The Cambridge-based firm is reportedly aiming to raise up to $10bn (£8bn).
In a blow to the UK, the company said in March that it did not plan to list its shares in London.
Arm was bought in 2016 by Japanese conglomerate Softbank in a deal worth £23.4bn. At the time Arm was listed in London and New York.
The firm designs the tech behind processors - commonly known as chips - that power devices from smartphones to game consoles.
Its designs are used by chip manufacturers like the Taiwan Semiconductor Manufacturing Company and household brands like Apple and Samsung to build their own processors.
Softbank said it had "confidentially submitted a draft registration statement" for the listing to the US Securities and Exchange Commission (SEC).
The announcement did not reveal how much it planned to raise or when the share sale might take place.
The firm was seeking to raise between $8bn and $10bn through the listing this year on the technology-heavy Nasdaq platform in New York, according to reports.
Listing a firm on a stock exchange takes it from being a private to a public company, with investors able to buy and sell shares of a company's stock on specific exchanges.
Sometimes referred to as the "crown jewel" of the UK's technology sector, Arm was founded in Cambridge, England, in 1990.
Earlier this year, Arm said it did not plan to pursue a London Stock Exchange listing.
Reports in January said that UK Prime Minister Rishi Sunak had restarted talks with Softbank about a possible London listing.
Arm's decision raised concerns that the UK market is not doing enough to attract tech company stock offerings, with US exchanges seen to offer higher profiles and valuations.
The registration shows that Softbank is pushing ahead with the multi-billion dollar sale despite difficult conditions in the global financial markets.
The number of stock market listings has fallen sharply since Russia's invasion of Ukraine.
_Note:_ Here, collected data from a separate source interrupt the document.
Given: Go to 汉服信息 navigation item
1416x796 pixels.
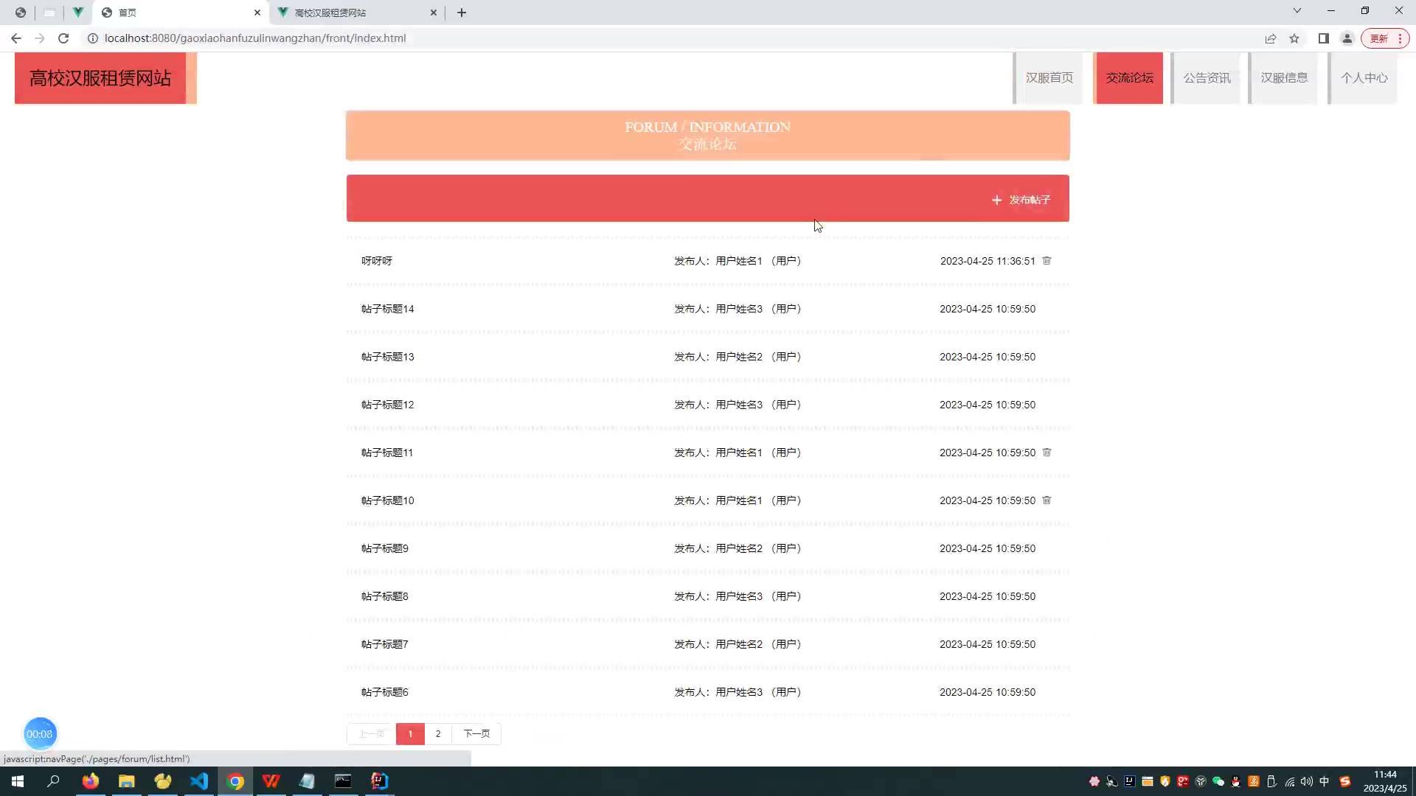Looking at the screenshot, I should [1283, 78].
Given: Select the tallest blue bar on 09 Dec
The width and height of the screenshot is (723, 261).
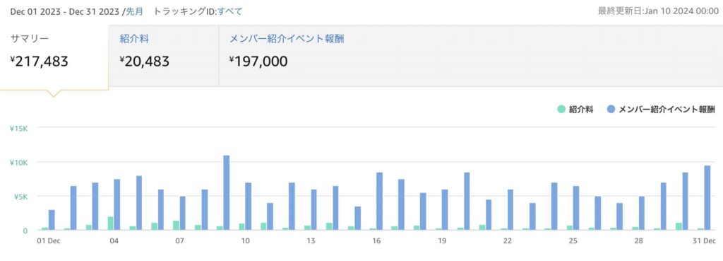Looking at the screenshot, I should click(x=227, y=192).
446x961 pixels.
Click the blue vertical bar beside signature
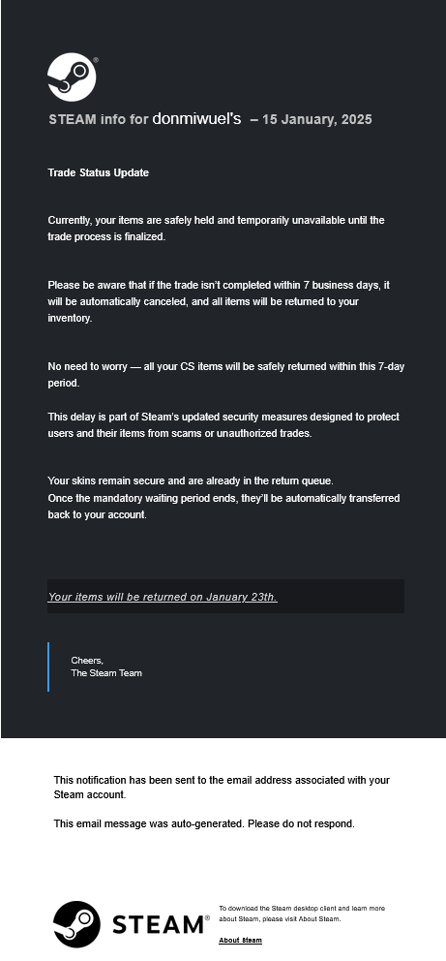(48, 667)
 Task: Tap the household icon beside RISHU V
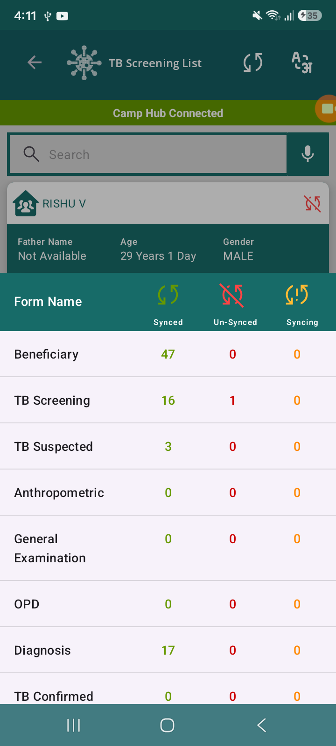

At the same time, shares in major technology companies have fallen in the wake of the pandemic.
Softbank said the listing was "subject to market and other conditions and the completion of the SEC's review process."
Last year, Softbank called off its planned $40bn sale of Arm to technology group Nvidia after facing regulatory hurdles in the UK, US and EU.
After an acute shortage of semiconductors during the pandemic, the chip making industry has faced slowing demand.
Last week, US chipmaking giant Intel reported its largest quarterly loss in the company's history, while South Korean rival Samsung posted a more than 90% fall in its profits.
A successful stock market listing of Arm would be welcome news for its owner Softbank. Its Vision Funds have been hit by losses due to the declining valuations of many of its investments in technology start-ups.